This is going to be a strange old post but I was thinking of
something so let's see how it goes.
Everywhere you look these days you will see the name of Alan Turing;
this is for a number of reasons. One may be because there is a
movie on release starring Benedict Cumberbatch – yes of course
that's his real name and we will all remember it just as we
remembered Schwarzenegger.
In the film Breaking the Code, Derek Jacobi played Alan
Turing and he is seen staring at a fir cone; here:
If you look at it you will see that there is a distinct pattern. What
we see when we look at it is the same pattern but when a
mathematician looks at it he sees a pattern of numbers.
That
pattern is called the Fibonacci Sequence and was spotted
nearly a thousand years ago by someone called, would you believe
Fibonacci.
He didn't invent it as it was used by Indian
mathematicians in the 6th century.
What do the numbers mean?
Well the Fibonacci numbers are the sum of the two previous numbers and so
on so 1, 2, is followed by 3.
Simple?
So far.
Then 3 is followed by 5 and 5 is followed by 8. What does this all
mean; how can it be useful.
It's supposed to be a way of predicting how many rabbits two rabbits will begat in
a year.
But.
Somehow it is the meaning of life when it comes to a computer.

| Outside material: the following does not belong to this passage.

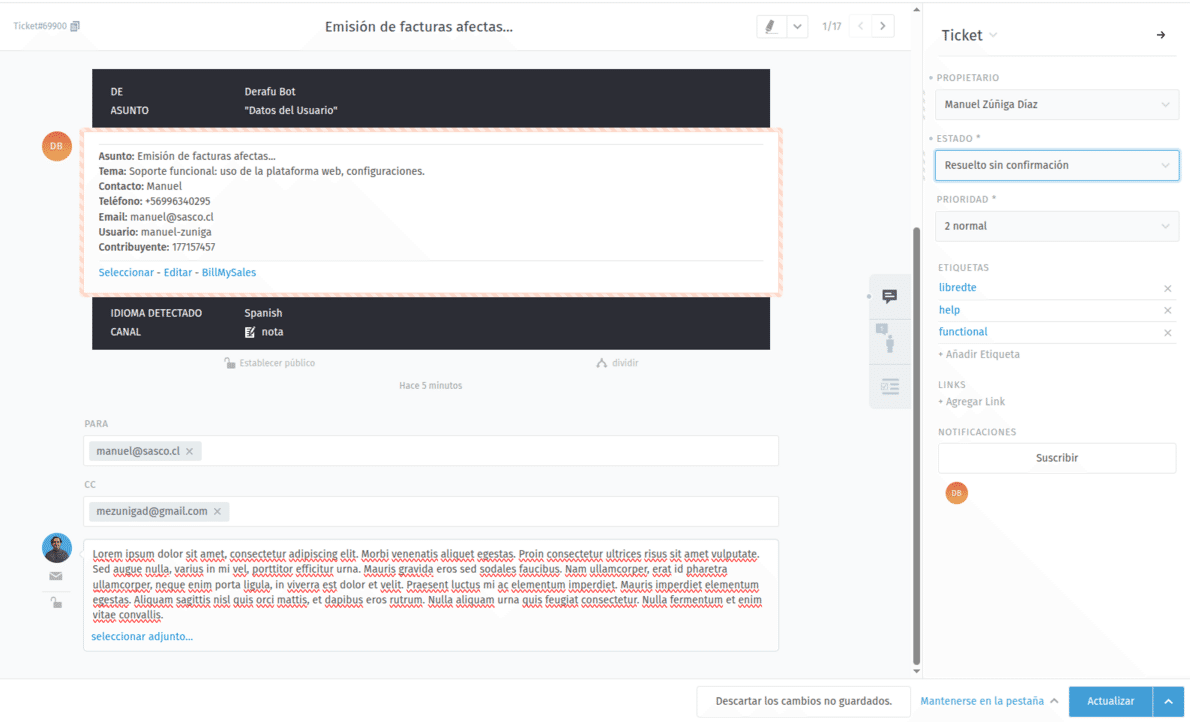The height and width of the screenshot is (722, 1190).
Task: Click the highlighter pen tool
Action: click(x=770, y=27)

There is line in Breaking the Code when Turing, quite well in to
middle age by now, says 'look at this cone; a Fibonacci sequence.'
Great piece of writing aye? Engels, meet Marx, Rolls meet Royce!! (you know what I mean).
Well look at this:
That is the pattern created by a Japanese Puffer Fish; the fish is
about two inches long and in order to attract a mate he makes this
pattern in the sand at the bottom of the ocean. When the female
arrives he flattens the middle. It was on TV the other day in the
David Attenborough series.
Isn't nature wonderful?
Here are some more patterns from nature all with Fibonacci numbers.
Amazing aren't they?
So how does the Fibonacci sequence lead to a genius inventing the
computer?
That's why the genius who invented the computer invented it and not
me – nor you.
Unfortunately Alan Turing was born in the wrong age: as with Leonardo
da Vinci, Alexander the Great, Michaelangelo and many more he was
homosexual; gay.
But in the time he was active the practice was against the law; it
was never against the law for one man to love another man but the
actual practice was.
In Britain that is; in some countries it still is.
Gay marriage is legal in lots of states in America and lots of other
countries but in Uganda and really backward countries homosexuality is still
against the law.
So instead of praising Alan Turing the authorities persecuted him;
they chemically castrated him and he eventually committed suicide.
At a time when people knew very little about genetics or DNA, Turing
used the early computer to try to crack how a soup of cells and
chemicals could transform itself and grow into complex natural shapes
- a subject known as morphogenesis. In an incredible article
published in 1952, Turing suggested that everything from the spots
and stripes on animals to the arrangement of pine cones and flowers
could be explained by the interactions between two chemicals.
Turing’s work in this area is intimately connected with the timing
of his trial and conviction for homosexuality, and his subsequent
‘treatment’ with a course of chemical injections.